まず、国内9工場のうち、シリコンウェハーに電子回路を刻む「前工程」を行う6工場で最大2カ月間、操業を止めると3月29日に発表した。茨城県の那珂工場や熊本県の川尻工場などが対象となる。
4~5月の大型連休を起点とする1カ月と、8月の夏休み期間の1カ月間、工場を停止する予定。正式に発表されたのは、4~6月に最大1カ月停止するというもの。従来、夏休み期間などに1週間ほど休業することはあったが、1カ月の生産停止は極めて異例だ。
国内工場の従業員は1万人規模。操業休止の間は一時帰休とすることになり、給与の8割程度の休業手当を支給する。7月以降の稼働については未定である。
ルネサスは3月20日に定時株主総会を開き、呉文精社長は生産調整について「検討しているのは事実」と認め、「需要が回復しないリスクに備え、コストを削減する」とその狙いを説明した。
ルネサスの2018年12月期の連結決算(国際会計基準)の売上高は前期比2.9%減の7565億円、営業利益は同33.0%減の681億円、純利益は50.0%減の509億円だった。中国景気の減速で企業の設備投資が減速しており、エアコンやファクトリーオートメーション(FA)向けの半導体需要が減った。中国の自動車市場がマイナス成長となった影響を受け、主力の車載用のマイコンの販売が振るわなかった。
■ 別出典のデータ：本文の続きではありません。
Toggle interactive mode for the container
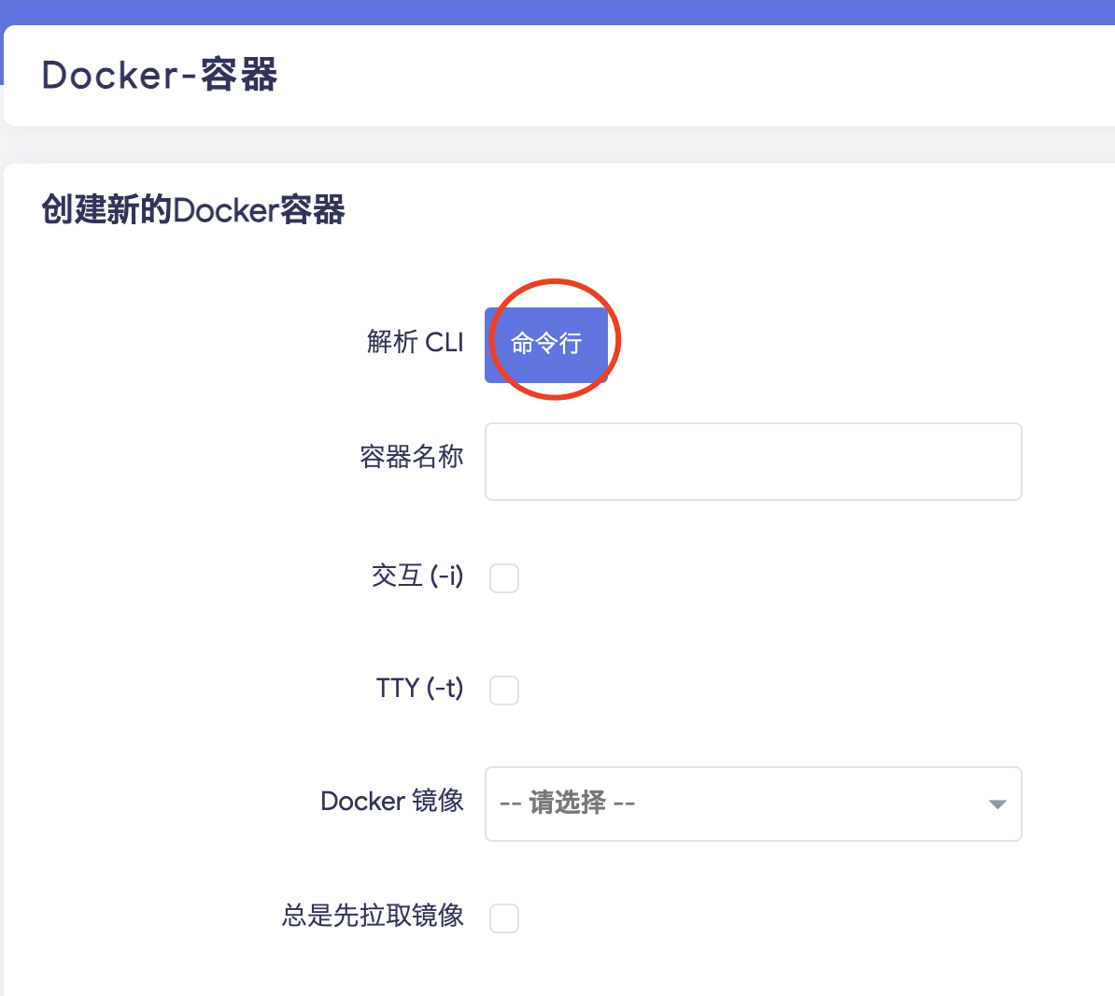 pos(503,577)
だが、中国の景気の“変調”による逆風は、ルネサス1社の問題ではない。半導体や電子部品など幅広い業種に影響が広がっている。
ルネサスには、これ以外にも固有の事情がある。
日本の顧客比率の高いルネサスは、成長市場への進出が不可欠だ。17年2月、アナグロ半導体に強い米インターシルを約3200億円で買収した。19年3月30日、データセンター向けの製品に強みを持つ米インテグレーテッド・デバイス・テクノロジー(IDT)を約63億ドル(約6930億円)で買収する手続きを終えた。対米外国投資委員会(CFIUS)の承認を得た。買収資金は銀行から調達する。有利子負債は18年末に1929億円だったが、この買収で9000億円を超え、50%台だった自己資本比率も30%前後まで悪化する見通しだ。
2社合わせると1兆円を超える巨額の買収案件となる。総資産が9678億円(18年12月期末)のルネサスにとって、会社の形が変わるような一大変革期となる。
しかし、世界的な半導体市況の下落もあって、IDTの買収は「割高」とアナリストは指摘する。当然のことだが、ルネサスは多額ののれん代を抱えることになる。
米格付会社、S&Pグローバル・レーティングは3月28日、ルネサスの長期格付けを「トリプルB」から「トリプルBマイナス」に1段階引き下げた。